きょうを読むひと~イベントにご注意~
大月クマ
大通りのイベントにて
ああ、どうもおはようございます。こんにちは。こんばんは。
あっ、
木枯らしが吹く中、皆さんどうお過ごしでしょうか?
今日は祝日。
「お主……帰った方がいい」
「はい!?」
駅前の大通りで、市のイベントをやっているのですが、何故か長月様が出店していたのです。
客は誰もいませんが……
小学生が、ボーッと座っているだけで、不憫に思い座ったわけですが――
「いや、マジで早く帰れ!」
「あの……や、長月様。僕はいなくなったみんなを探して欲しいのですが……」
イベントがあるから、みんなで行こう! と、言い出しっぺの一夜先輩。太田、鵜沼、伏見さんまで、着いた途端の人混みに紛れ込んでしまいバラバラ。

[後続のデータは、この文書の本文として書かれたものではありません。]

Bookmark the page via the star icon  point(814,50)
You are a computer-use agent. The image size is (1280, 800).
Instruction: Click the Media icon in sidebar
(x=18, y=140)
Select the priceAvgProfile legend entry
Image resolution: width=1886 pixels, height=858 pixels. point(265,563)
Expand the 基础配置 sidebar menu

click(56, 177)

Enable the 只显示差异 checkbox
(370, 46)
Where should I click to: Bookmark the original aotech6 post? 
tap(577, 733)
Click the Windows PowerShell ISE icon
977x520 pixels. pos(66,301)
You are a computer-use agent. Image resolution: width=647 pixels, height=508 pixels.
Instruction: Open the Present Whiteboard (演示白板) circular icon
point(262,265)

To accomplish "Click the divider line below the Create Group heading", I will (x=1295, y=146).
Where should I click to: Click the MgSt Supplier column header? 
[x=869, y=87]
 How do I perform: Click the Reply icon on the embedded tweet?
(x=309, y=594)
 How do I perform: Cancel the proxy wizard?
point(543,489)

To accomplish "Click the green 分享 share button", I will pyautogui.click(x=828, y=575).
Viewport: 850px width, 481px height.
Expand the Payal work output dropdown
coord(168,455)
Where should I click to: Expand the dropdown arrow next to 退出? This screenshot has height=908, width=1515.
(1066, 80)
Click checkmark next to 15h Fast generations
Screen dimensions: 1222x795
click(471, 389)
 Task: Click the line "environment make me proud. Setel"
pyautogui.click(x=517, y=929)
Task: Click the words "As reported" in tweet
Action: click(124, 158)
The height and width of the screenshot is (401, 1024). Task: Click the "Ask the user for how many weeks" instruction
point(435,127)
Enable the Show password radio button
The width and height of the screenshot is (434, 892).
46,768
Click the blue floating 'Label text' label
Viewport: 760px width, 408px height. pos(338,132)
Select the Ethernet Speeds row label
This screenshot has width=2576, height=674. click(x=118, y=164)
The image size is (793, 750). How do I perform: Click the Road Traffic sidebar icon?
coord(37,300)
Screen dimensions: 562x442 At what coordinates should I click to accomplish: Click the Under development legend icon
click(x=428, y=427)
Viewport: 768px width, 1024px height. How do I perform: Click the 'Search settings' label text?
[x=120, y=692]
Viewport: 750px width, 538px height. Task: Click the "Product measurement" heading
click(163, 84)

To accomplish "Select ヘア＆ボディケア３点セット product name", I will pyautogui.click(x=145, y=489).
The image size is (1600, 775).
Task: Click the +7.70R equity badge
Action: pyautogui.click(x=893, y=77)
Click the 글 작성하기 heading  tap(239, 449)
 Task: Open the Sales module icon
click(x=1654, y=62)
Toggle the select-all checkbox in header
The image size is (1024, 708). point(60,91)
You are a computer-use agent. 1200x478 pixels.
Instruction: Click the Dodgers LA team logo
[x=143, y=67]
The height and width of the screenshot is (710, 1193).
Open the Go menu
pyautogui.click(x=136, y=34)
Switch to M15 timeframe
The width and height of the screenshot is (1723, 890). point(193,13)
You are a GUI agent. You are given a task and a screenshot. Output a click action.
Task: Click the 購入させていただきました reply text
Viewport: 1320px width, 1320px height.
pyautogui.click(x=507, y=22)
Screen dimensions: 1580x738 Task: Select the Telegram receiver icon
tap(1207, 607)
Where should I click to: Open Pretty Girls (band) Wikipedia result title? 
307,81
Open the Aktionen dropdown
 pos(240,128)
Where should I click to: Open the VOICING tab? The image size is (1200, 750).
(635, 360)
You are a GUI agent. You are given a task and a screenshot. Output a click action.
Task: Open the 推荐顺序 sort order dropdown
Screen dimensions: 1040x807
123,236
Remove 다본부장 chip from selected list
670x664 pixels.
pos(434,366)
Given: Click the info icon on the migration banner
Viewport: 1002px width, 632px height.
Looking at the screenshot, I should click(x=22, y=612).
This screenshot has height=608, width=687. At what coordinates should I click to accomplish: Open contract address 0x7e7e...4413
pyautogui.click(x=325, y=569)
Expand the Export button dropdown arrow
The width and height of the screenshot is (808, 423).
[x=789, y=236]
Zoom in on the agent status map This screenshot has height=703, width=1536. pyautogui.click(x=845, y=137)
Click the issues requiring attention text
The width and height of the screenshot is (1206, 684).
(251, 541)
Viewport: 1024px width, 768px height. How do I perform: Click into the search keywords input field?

あっ、僕は迷子ではありませんよ。高校生にもなって、迷子なんてそんなぁ――
それで、ひとりでフラついていたら、疫病神を見つけたわけです。
占いをやっているから、冷やかしも含めて、みんながどこに行ったのか聞きたかったのですが……何故か、「今日の占い」をやってくれました。
「だから、帰れと行っている。真っ直ぐ電車に乗って帰れ」
「もういいです!」
話が通じないと、最初から分かっていたので、僕は丸イスから乱暴に立ち上がりました。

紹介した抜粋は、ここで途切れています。